Arrange the data that opens with the line containing "Where should I click to: Click the red" and closes with the line containing "click(93, 381)" as a two-column CSV with the columns instruction and response. Give each instruction and its response one row, put each field in quotation marks, replace line breaks with spaces, and leave the pictures out.

SUPPLIED RECORDS:
* * * * * * * * *
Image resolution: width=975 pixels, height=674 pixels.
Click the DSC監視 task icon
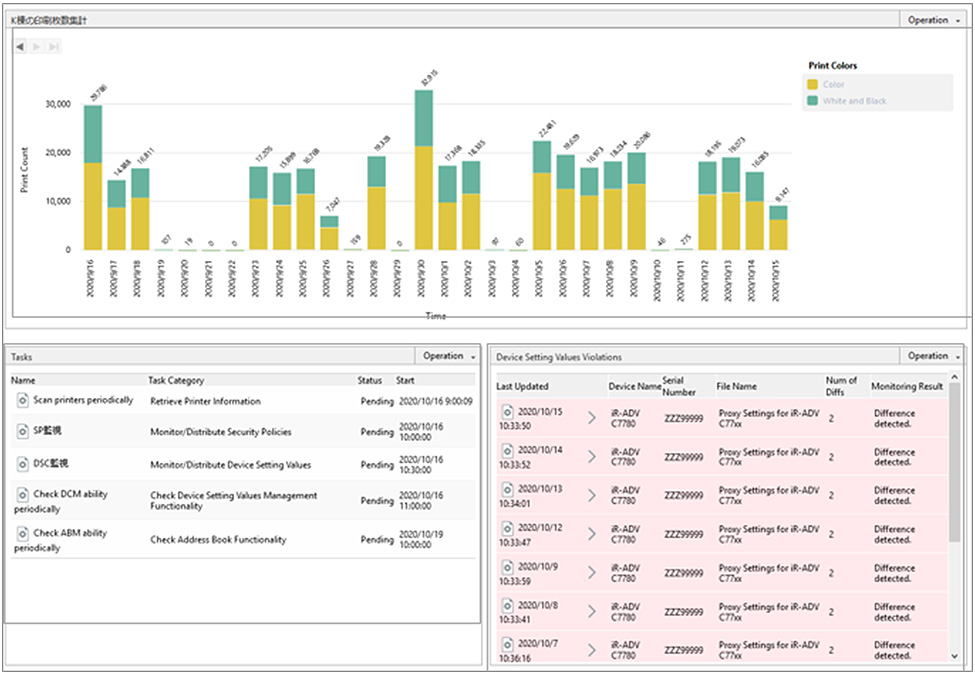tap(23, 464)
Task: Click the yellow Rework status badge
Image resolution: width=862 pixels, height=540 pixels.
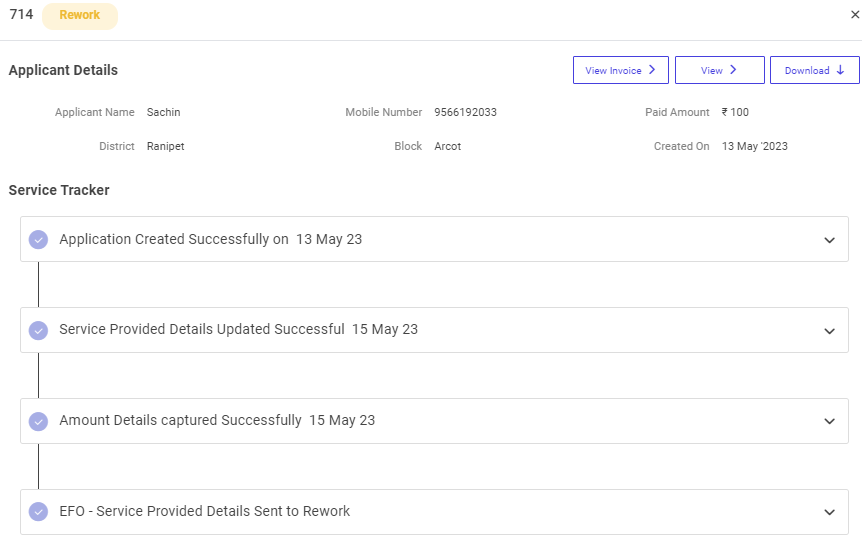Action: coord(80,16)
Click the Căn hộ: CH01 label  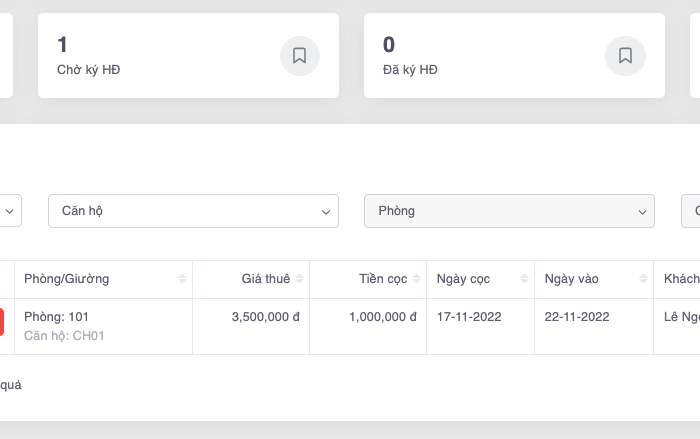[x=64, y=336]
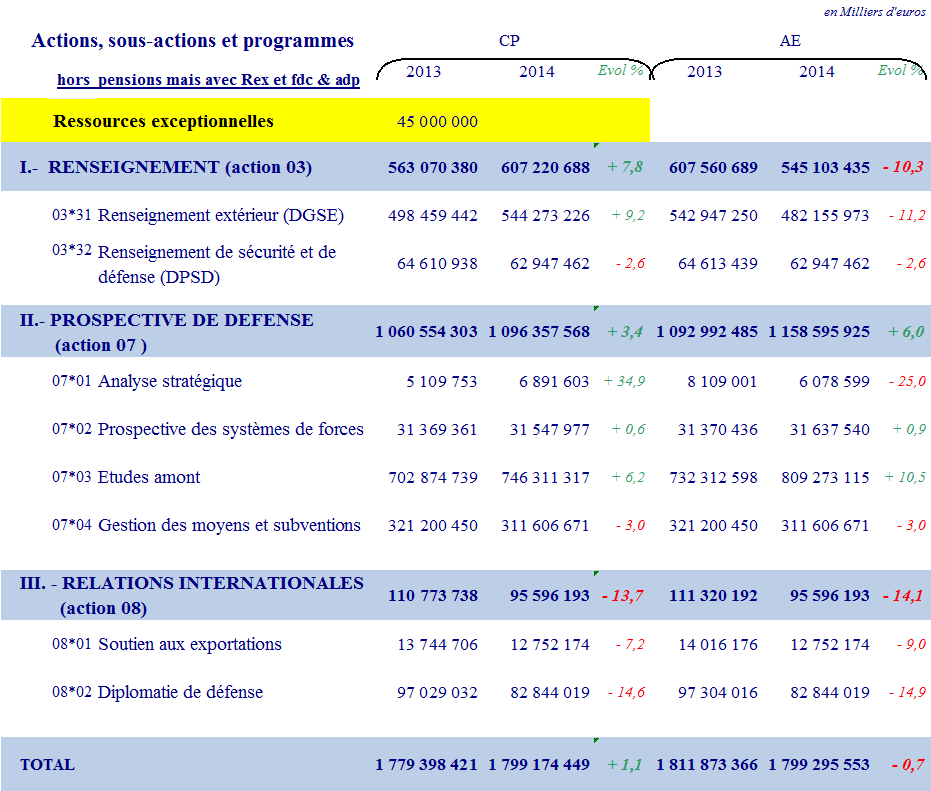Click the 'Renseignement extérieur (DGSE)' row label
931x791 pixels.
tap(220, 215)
* * * * * * * * *
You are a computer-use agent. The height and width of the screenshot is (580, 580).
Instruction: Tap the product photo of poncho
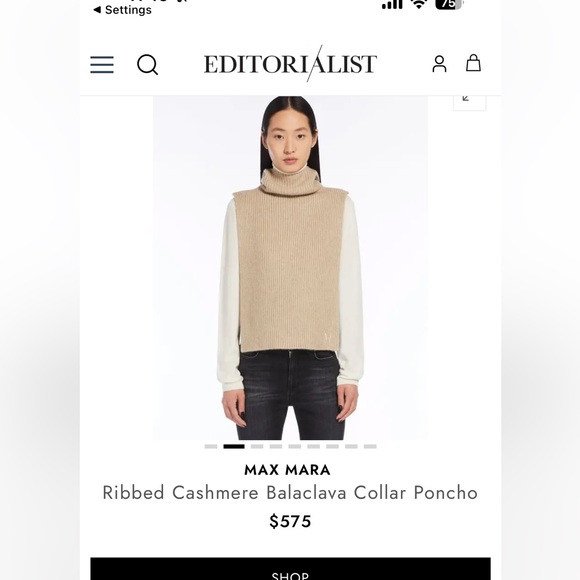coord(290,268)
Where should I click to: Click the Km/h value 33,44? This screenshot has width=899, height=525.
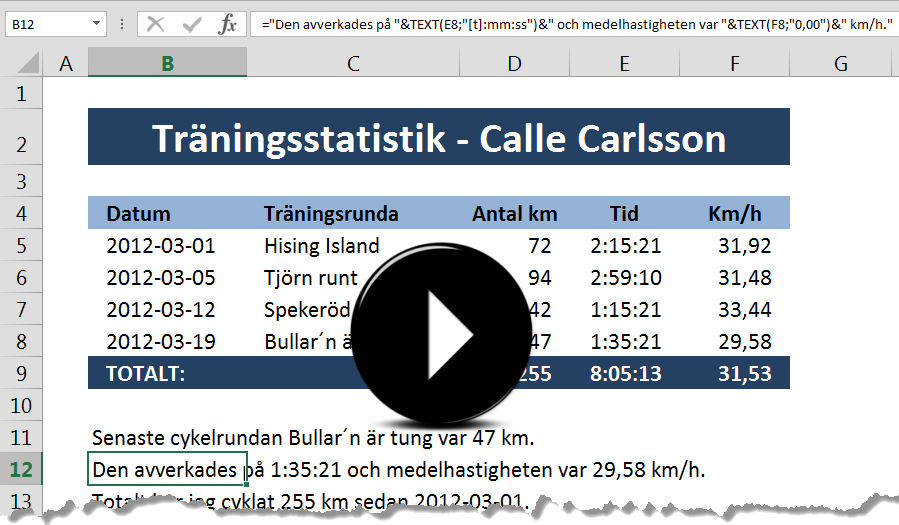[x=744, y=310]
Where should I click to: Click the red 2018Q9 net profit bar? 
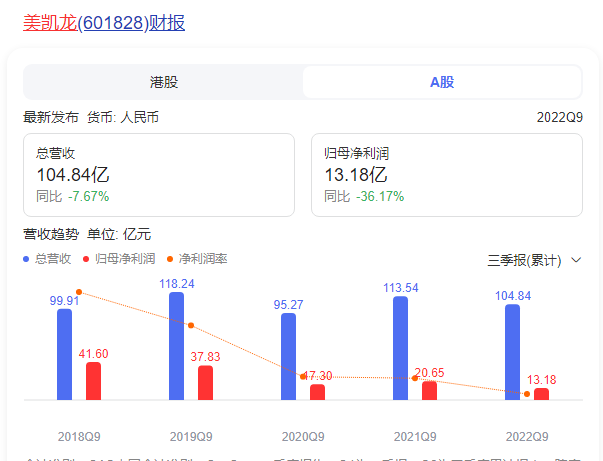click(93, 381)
* * * * * * * * *
EXERCISE ANSWER:
instruction,response
"Where should I click to: Click the red 2018Q9 net profit bar?","click(93, 381)"